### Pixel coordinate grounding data
.....

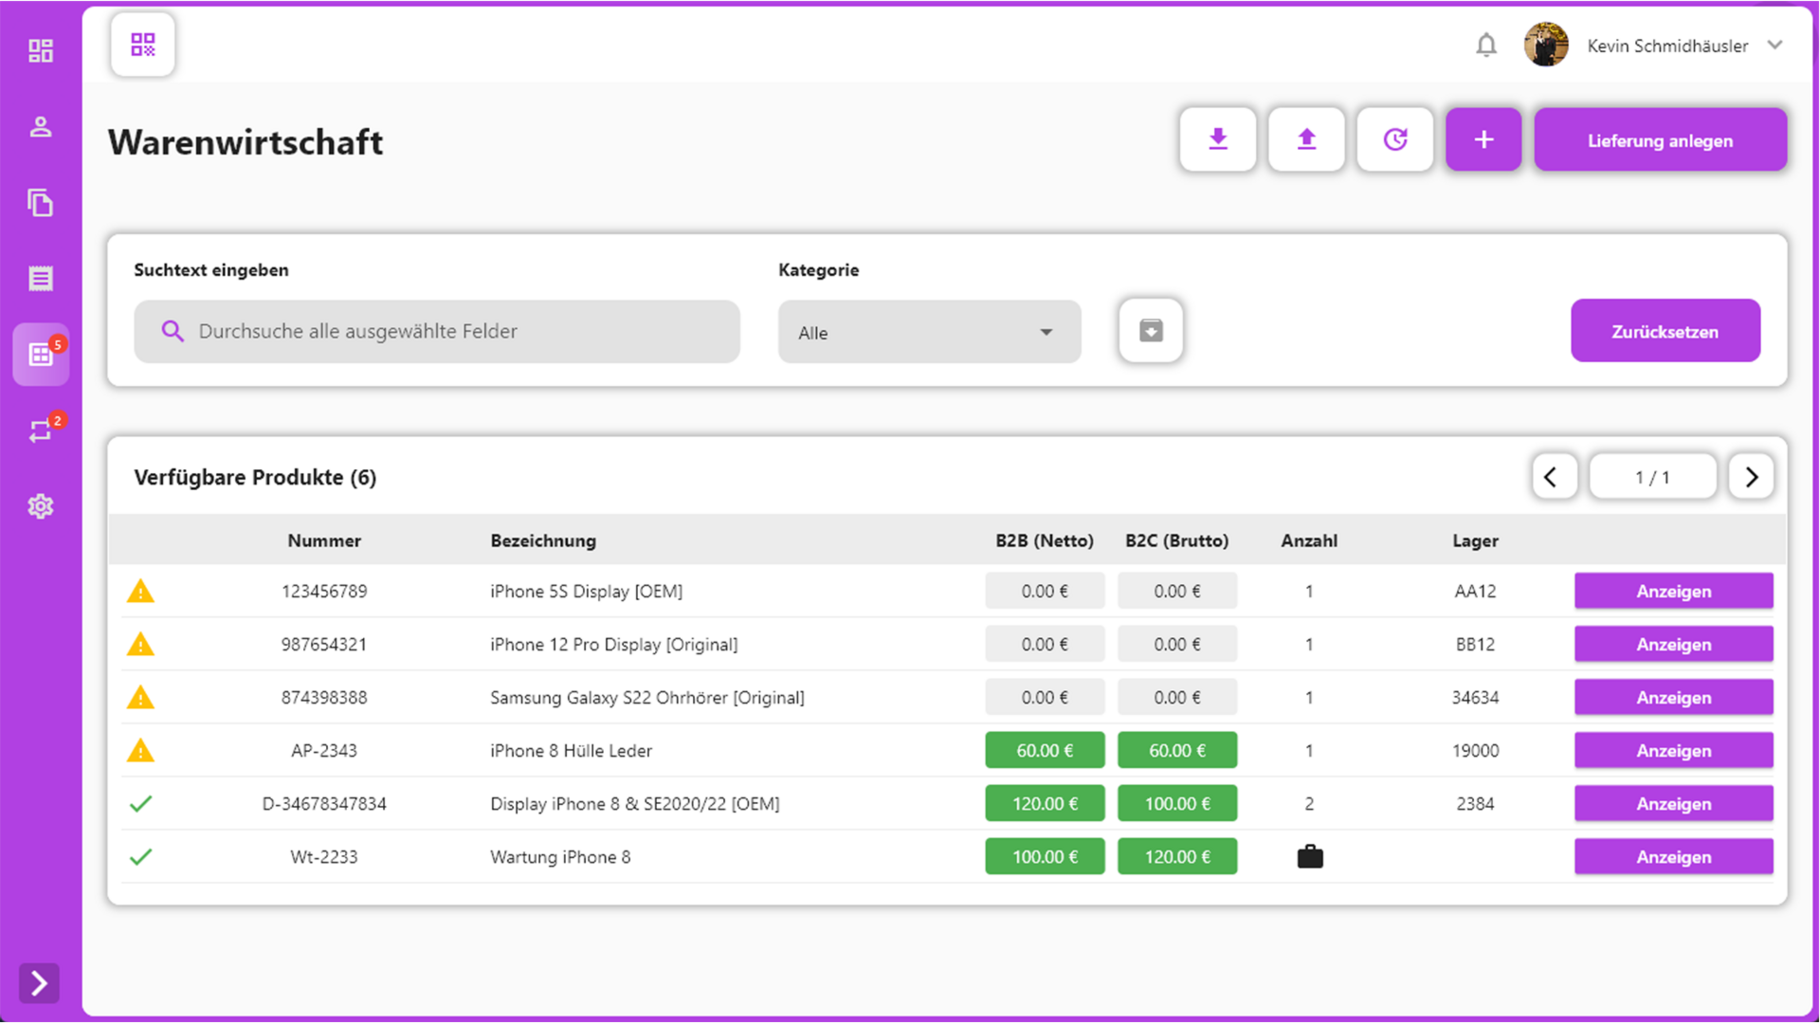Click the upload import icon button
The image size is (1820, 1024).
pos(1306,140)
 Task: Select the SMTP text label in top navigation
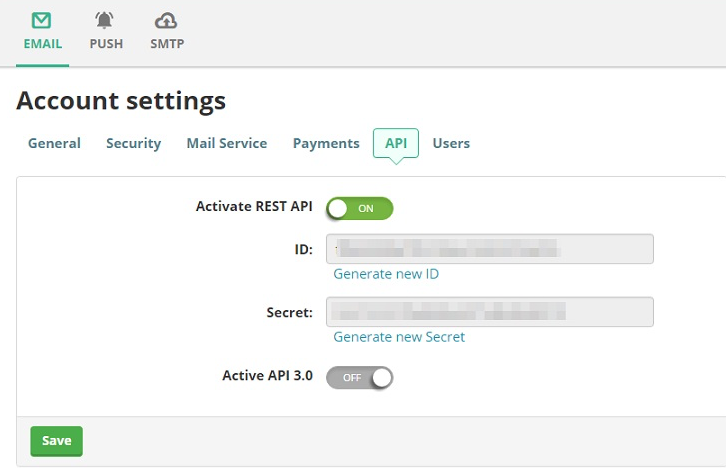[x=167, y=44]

.....

### ABOUT THIS TASK
The range to copy runs from the line with "Task: Select the" to the last line of the entries, both included; copy it exactly and leave out the pictures.

### SOLUTION FOR THIS TASK
 Task: Select the SMTP text label in top navigation
[x=167, y=44]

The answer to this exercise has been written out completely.